If you are a frequent reader – which I hope you are – you will remember me writing about mastering the art of space. What I mean is being relaxed while the space I am in is currently quiet with only ripples of tasks with deadlines. I am in a state of marinating. Similar to a piece of meat, but less messy.
While impatient at first, I have learned to enjoy the silence. Being mindful of being completely present. I will be honest that in the beginning, I was annoyed. I was sure that I was missing something. But, as time has passed, I am beginning to reside without impatience. I am slowly starting to view this space as a gift.

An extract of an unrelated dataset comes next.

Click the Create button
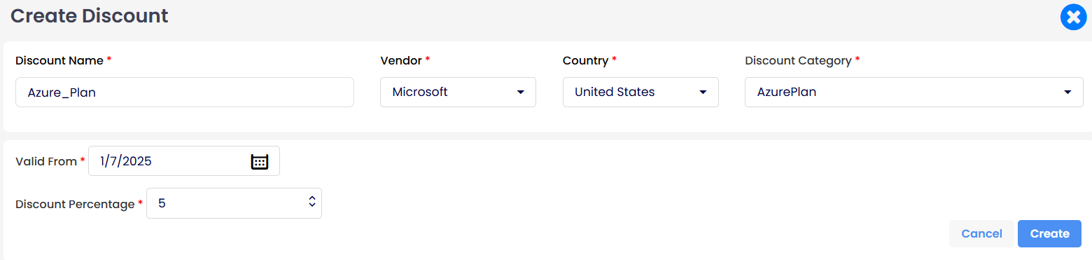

After all, this time has allowed me to travel, immerse myself in Bryce’s senior year, focus on other area’s of writing, among a host of other things, all without fear. I was fearful at first. It was the fear that after losing my primary writing gig, I was done. Nothing else was out on the horizon. It was the fear of scarcity. While I have other writing assignments, I know that more will be revealed. You see the obstacles I viewed at first are now becoming opportunities. It is all about perspective. There is too much faith hanging out in my open space these days. This is my time to rest, renew and rejuvenate.

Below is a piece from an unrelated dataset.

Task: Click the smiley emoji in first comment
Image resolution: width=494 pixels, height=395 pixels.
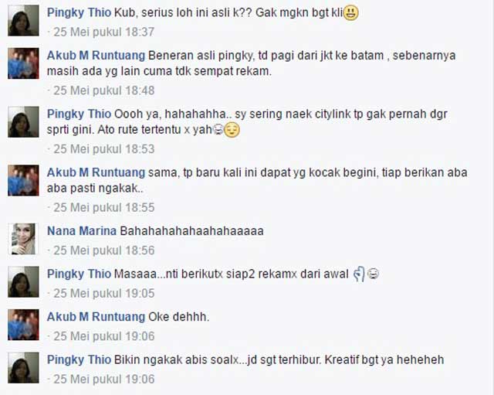Action: (350, 13)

I was reminded that the only time fear trickles in is when I feel like I am either going to loss something or not get something. But, when I replace that with the idea that God has better plans, things seem to be more in balance. There is a reason He is in charge and not me. My ideas are pretty good (at least I think they are when I bounce them around in my head), but when I see things in my life unfold even more amazing than I had planned, I realize that when I release the outcome, miracles happen.